Exercise prompt: Could the data below please be reproduced word for word, without the pictures?

Input records:
________

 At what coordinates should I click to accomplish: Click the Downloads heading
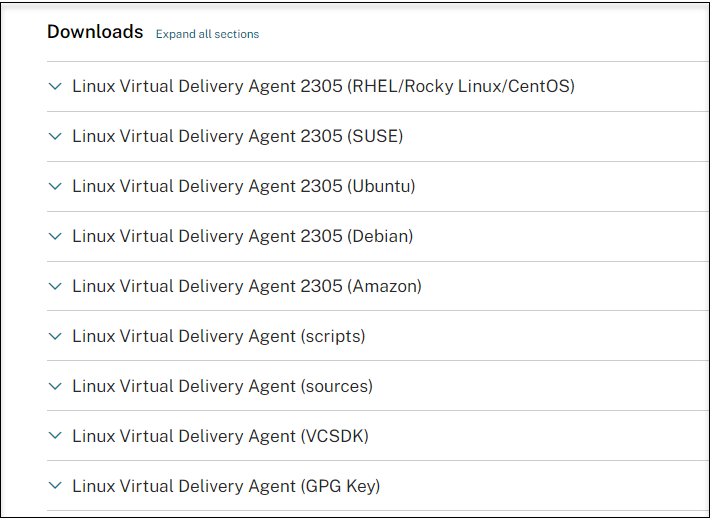click(95, 32)
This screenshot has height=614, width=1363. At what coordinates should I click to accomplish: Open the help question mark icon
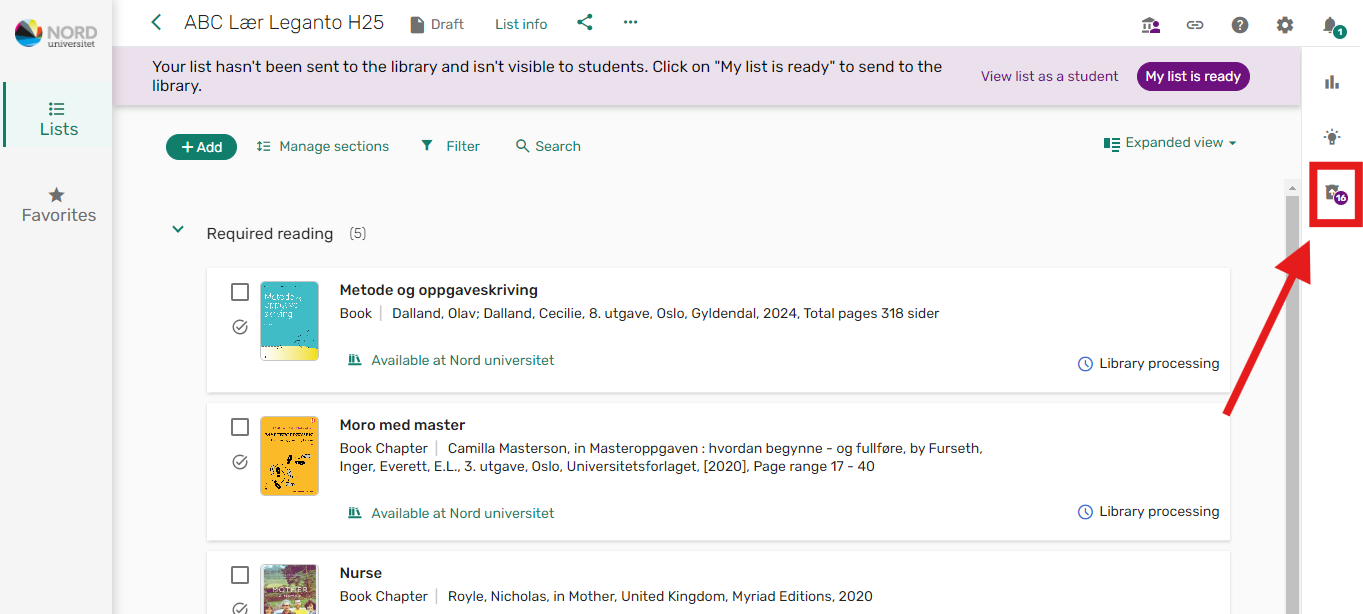1240,25
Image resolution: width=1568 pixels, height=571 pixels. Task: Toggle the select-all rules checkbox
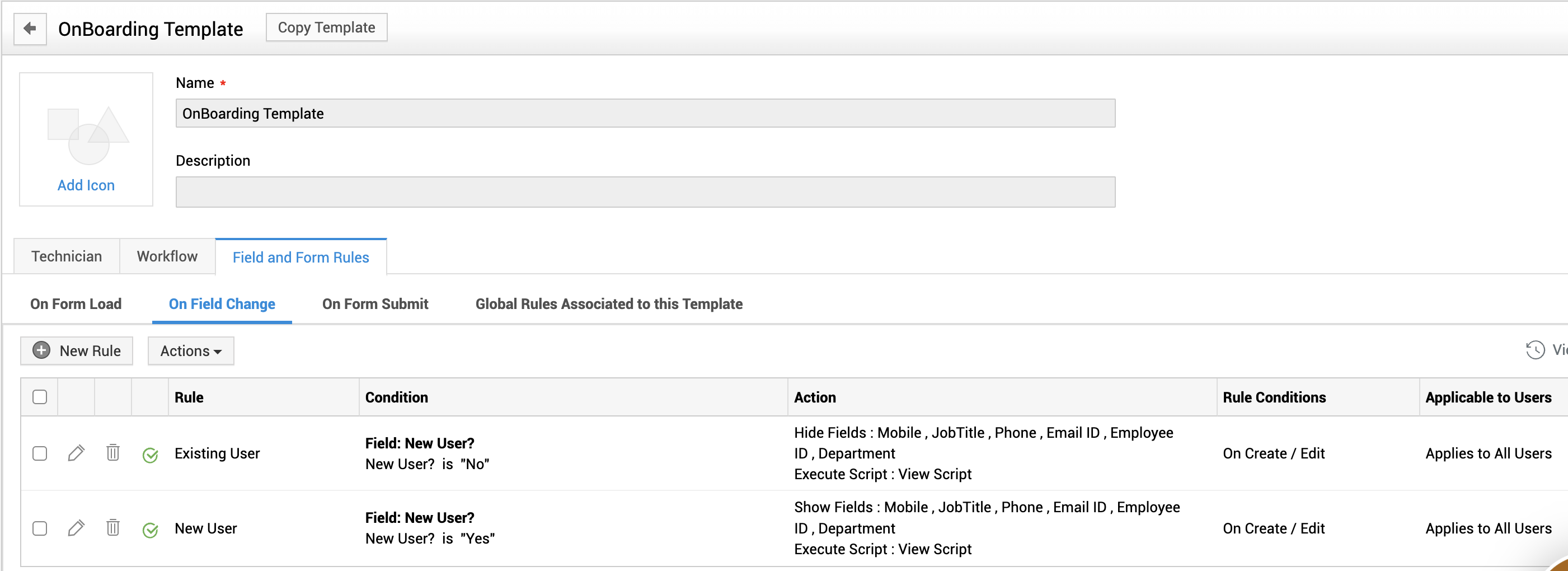coord(40,397)
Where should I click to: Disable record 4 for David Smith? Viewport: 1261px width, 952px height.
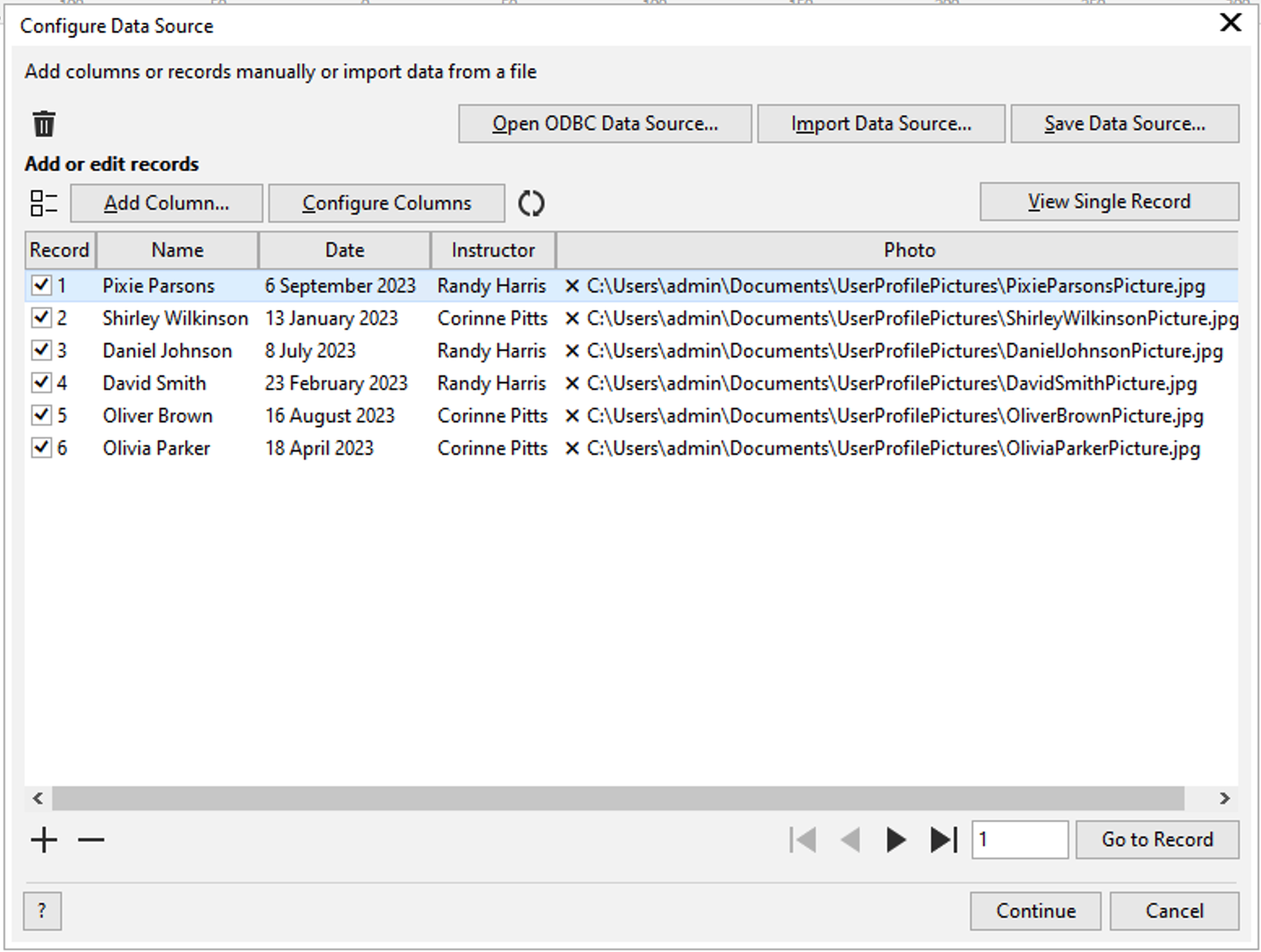point(43,383)
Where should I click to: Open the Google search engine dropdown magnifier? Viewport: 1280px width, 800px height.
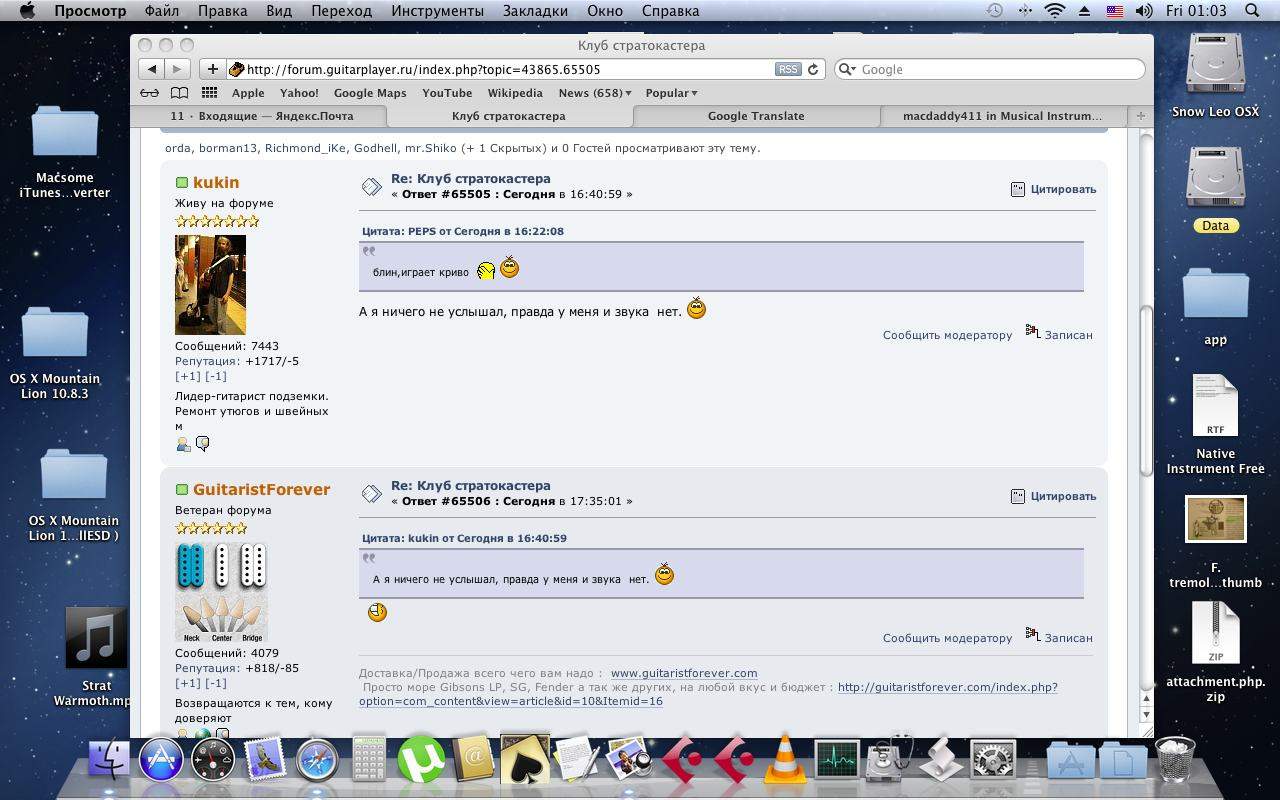click(848, 69)
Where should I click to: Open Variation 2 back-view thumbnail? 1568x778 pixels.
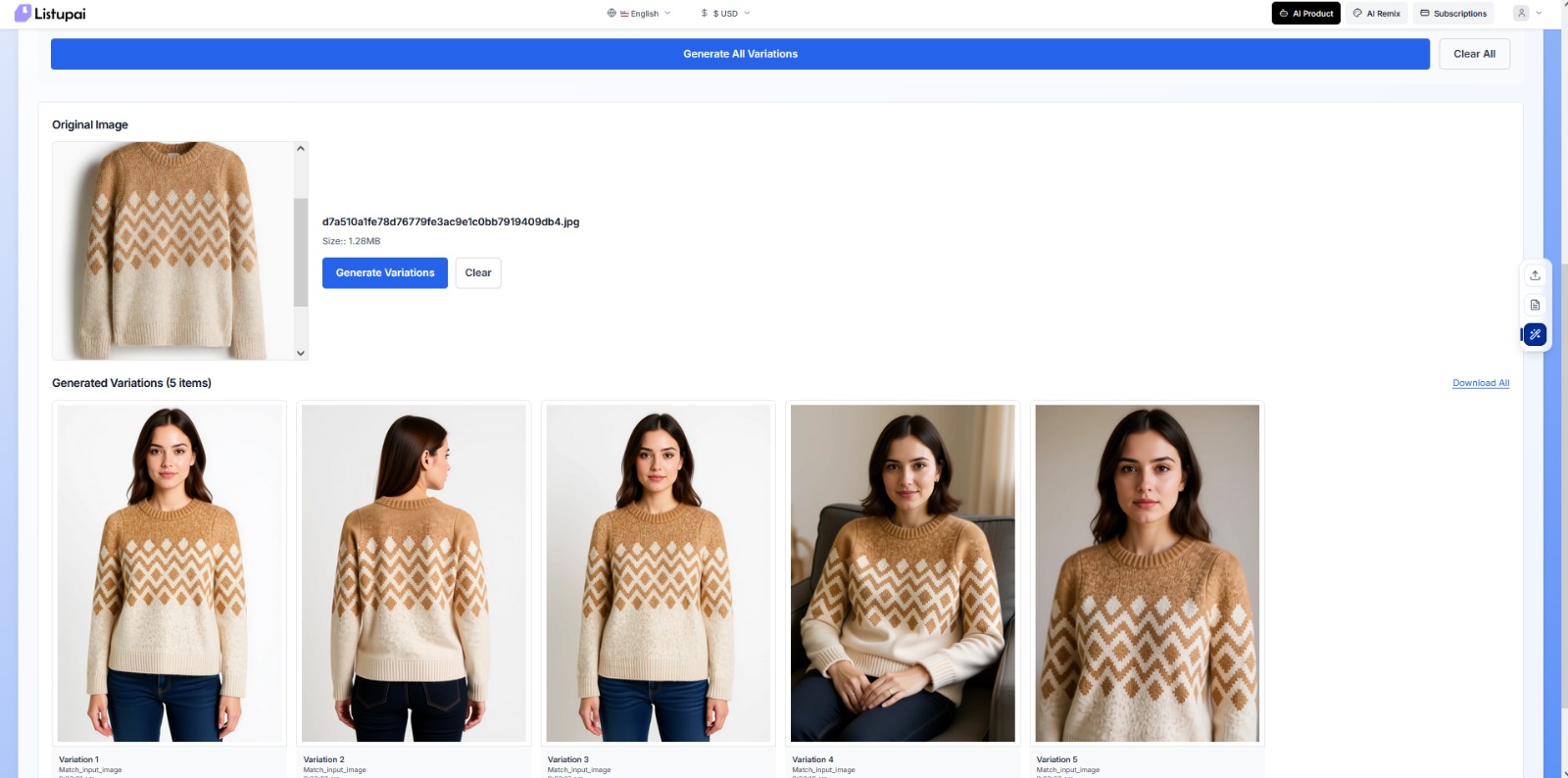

________

Output:
 At what coordinates should I click to accomplish: Click the Downloads heading
click(95, 32)
This screenshot has height=614, width=1363. At what coordinates should I click to accomplish: Open the help question mark icon
1240,25
Image resolution: width=1568 pixels, height=571 pixels. Task: Toggle the select-all rules checkbox
coord(40,397)
Where should I click to: Disable record 4 for David Smith? Viewport: 1261px width, 952px height.
point(43,383)
Where should I click to: Open the Google search engine dropdown magnifier? Viewport: 1280px width, 800px height.
click(848, 69)
Where should I click to: Open Variation 2 back-view thumbnail? 1568x778 pixels.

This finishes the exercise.